J e vois dans cette histoire l’exacte reproduction du combat intérieur qui se mène en nous, pour peu que nous y prêtions un peu d’attention.

L’accusé, tout d’abord. On ne sait pas grand-chose de lui, de ce qu’il a vécu. Quelques vérités assénées, vite remises en cause. Que sait-on vraiment de nous-même, de notre passé le plus fondamental ? N’est-il pas enfoui (enfui) dans notre inconscient qui, par définition, ne nous est pas accessible ?

Les membres du jury, ensuite. Douze hommes humainement, socialement très différents. Ordinaires, intolérants, pétris de préjugés, lâches, pressés d’en finir avec cette affaire. Je me reconnais dans ces hommes, dans leurs lâchetés, dans leurs combats. Ils m’habitent. Ils sont moi. Leurs débats, leurs discours, ma petite voix intérieure me tient chaque jour les mêmes.

Le temps du délibéré, enfin. A partir du moment où il y a doute, la réflexion peut s’enclencher, pour peu que l’on accepte de prêter attention à nos débats internes et que l’on accepte de prendre de son temps. Ainsi, notre flamme intérieure a-t-elle quelque chance d’éclairer nos vies d’un jour meilleur, en nous aidant à trouver l’élan vital qui est en nous et qui ne demande qu’à s’épanouir, pour peu qu’on lui laisse prendre sa place.

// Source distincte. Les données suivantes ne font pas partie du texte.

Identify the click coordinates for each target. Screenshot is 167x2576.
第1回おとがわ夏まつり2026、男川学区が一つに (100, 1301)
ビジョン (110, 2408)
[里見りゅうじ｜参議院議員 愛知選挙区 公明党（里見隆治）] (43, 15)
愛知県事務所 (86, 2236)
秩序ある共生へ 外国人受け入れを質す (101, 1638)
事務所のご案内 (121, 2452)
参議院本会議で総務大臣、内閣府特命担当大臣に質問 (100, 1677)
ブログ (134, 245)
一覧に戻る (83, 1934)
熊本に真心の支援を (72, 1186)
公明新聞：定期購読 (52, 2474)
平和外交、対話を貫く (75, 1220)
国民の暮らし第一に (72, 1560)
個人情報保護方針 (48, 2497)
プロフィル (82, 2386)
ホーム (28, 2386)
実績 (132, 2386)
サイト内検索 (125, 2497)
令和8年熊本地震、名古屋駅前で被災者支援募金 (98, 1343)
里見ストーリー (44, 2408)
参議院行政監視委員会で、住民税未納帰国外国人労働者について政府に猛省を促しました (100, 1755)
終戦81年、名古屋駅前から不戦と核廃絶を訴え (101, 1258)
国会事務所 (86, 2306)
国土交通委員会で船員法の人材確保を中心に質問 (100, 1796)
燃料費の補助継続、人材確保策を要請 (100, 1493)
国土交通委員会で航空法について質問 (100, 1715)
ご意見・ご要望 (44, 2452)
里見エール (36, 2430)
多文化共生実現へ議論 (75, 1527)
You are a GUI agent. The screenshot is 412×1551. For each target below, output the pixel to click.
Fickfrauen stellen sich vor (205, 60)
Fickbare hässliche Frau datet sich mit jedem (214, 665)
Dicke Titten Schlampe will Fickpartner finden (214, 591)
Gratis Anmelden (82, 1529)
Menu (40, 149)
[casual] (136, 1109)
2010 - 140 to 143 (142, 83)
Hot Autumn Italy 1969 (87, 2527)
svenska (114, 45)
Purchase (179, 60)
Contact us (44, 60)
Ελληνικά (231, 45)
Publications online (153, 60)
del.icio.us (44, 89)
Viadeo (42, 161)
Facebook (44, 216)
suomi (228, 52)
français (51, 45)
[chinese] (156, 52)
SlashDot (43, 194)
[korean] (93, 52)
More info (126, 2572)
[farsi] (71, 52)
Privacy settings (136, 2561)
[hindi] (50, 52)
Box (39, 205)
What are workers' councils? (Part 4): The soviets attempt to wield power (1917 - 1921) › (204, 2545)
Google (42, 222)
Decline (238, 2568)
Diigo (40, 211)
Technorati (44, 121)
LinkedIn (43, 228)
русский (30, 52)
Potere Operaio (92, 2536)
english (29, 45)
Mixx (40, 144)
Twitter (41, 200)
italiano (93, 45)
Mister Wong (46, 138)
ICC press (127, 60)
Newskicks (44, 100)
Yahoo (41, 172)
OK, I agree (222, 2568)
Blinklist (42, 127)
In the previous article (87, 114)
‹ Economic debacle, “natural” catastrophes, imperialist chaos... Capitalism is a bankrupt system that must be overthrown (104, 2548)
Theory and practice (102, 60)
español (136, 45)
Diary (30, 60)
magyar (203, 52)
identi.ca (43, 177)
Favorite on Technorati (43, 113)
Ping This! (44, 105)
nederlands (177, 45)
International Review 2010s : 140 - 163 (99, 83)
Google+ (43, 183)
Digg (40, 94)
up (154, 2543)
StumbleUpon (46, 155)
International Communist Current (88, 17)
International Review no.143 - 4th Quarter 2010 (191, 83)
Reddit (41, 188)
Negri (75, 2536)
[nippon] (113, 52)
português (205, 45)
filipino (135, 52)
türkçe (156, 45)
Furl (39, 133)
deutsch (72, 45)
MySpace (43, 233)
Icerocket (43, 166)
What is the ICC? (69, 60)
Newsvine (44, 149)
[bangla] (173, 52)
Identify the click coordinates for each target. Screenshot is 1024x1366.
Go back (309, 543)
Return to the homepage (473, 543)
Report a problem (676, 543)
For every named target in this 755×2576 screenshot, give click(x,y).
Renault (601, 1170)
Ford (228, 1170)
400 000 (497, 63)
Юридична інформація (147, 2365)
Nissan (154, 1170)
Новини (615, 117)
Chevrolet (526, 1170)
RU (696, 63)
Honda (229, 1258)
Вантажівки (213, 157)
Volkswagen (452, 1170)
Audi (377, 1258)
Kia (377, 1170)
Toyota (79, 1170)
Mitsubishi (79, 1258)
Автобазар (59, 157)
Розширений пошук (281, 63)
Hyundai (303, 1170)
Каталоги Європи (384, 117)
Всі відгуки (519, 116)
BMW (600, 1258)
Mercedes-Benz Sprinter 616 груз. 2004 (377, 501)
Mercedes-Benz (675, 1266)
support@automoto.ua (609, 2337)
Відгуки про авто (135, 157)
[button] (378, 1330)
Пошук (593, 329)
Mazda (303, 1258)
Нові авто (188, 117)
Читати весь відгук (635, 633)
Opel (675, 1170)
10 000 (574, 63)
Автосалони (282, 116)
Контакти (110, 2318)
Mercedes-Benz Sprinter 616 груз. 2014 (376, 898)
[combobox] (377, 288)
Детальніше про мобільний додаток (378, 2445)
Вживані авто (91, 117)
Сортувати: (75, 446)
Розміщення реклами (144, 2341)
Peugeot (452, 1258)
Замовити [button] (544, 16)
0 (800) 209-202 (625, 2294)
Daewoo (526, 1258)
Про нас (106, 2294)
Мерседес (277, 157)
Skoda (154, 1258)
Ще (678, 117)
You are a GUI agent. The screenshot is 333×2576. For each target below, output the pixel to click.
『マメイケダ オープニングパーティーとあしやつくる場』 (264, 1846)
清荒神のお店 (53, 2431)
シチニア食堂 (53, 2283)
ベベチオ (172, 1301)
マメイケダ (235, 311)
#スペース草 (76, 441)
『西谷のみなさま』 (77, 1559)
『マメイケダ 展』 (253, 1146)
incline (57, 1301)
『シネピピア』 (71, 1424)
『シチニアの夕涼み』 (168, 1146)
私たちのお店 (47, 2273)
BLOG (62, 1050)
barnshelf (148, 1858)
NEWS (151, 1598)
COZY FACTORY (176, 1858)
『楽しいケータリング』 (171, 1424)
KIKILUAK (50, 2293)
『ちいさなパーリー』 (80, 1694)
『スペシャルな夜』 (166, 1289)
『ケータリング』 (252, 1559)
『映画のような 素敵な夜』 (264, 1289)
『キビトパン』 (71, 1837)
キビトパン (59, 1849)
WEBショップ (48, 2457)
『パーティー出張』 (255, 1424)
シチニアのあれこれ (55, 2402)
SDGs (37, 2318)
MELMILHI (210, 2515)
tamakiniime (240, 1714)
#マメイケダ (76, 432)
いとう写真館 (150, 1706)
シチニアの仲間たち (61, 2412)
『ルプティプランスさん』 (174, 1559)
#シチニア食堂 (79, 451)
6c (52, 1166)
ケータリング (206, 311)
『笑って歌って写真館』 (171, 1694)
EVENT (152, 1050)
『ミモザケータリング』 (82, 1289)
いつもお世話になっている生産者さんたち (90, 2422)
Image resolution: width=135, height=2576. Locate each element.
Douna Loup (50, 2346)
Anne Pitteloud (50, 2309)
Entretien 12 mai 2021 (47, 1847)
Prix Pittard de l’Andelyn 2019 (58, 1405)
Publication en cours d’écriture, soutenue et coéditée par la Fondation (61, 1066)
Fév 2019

« Entre nous, y’a-t-il une activité plus intéressante que celle de produire de la clarté ? » (1)

Christian LEJOSNE

(1) remarquable conclusion d’un livre de Guy CORNEAU « Victime des autres, bourreau de soi-même » (édition : J’ai lu - 2003) qui a largement inspiré cette chronique. Le hasard n’arrivant pas par hasard … j’ai lu ce livre juste après avoir redécouvert la citation de H. GOUGAUD. Il traite notamment de l’ombre et de la lumière en nous.